◆ GIVEN REQUEST
Swap "bookmark" for "star" in the stretch of the listing from its start through the line containing "point(993,115)", changing nothing else, and give back only those lines.

◆ EXTRACTED ENTRIES

------------------------

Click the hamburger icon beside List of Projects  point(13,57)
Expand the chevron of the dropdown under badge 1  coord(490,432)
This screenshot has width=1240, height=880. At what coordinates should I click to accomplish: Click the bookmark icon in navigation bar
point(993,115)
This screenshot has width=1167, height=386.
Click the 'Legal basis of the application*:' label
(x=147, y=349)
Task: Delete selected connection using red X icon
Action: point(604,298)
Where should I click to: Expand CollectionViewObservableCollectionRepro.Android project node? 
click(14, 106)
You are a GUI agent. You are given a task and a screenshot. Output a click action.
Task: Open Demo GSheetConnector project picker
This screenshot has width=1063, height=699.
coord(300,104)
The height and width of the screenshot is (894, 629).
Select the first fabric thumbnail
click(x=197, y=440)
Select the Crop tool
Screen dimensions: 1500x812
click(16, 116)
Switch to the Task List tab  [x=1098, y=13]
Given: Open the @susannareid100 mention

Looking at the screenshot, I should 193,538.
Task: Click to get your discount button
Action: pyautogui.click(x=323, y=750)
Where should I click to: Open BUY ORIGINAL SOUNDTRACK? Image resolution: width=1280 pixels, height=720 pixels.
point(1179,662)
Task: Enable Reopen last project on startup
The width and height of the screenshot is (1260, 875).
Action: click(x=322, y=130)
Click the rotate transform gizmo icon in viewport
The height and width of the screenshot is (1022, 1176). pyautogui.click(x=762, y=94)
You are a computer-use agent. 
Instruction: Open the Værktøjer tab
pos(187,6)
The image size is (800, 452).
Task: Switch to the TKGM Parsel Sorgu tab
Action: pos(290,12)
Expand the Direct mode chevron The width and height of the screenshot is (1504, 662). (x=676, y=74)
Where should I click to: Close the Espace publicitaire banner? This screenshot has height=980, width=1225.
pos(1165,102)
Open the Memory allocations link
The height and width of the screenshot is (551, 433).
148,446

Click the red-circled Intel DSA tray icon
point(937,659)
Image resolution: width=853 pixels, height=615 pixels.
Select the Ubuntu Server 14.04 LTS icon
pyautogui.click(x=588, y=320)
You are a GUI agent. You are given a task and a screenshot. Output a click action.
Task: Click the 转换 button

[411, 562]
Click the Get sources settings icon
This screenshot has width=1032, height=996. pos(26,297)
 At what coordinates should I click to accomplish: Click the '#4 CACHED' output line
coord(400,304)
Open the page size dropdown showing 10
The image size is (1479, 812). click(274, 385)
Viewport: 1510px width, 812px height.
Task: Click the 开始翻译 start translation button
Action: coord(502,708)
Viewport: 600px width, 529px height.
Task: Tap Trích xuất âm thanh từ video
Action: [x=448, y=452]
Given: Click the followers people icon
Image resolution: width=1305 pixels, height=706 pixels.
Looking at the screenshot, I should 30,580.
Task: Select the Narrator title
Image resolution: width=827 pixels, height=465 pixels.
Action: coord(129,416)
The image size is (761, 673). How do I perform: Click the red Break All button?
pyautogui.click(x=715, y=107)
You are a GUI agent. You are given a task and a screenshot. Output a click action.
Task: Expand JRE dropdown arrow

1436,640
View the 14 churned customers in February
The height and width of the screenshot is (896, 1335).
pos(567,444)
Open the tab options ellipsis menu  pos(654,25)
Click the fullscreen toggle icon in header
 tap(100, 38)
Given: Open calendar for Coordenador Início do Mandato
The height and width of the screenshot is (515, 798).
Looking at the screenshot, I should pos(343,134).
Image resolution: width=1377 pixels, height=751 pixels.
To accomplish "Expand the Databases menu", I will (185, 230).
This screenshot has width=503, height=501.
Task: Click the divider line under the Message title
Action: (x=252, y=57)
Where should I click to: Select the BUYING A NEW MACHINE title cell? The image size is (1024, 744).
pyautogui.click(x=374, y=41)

------------------------

◆ OUTPUT FOR THIS TASK
Click the hamburger icon beside List of Projects  point(13,57)
Expand the chevron of the dropdown under badge 1  coord(490,432)
This screenshot has width=1240, height=880. At what coordinates should I click to accomplish: Click the star icon in navigation bar
point(993,115)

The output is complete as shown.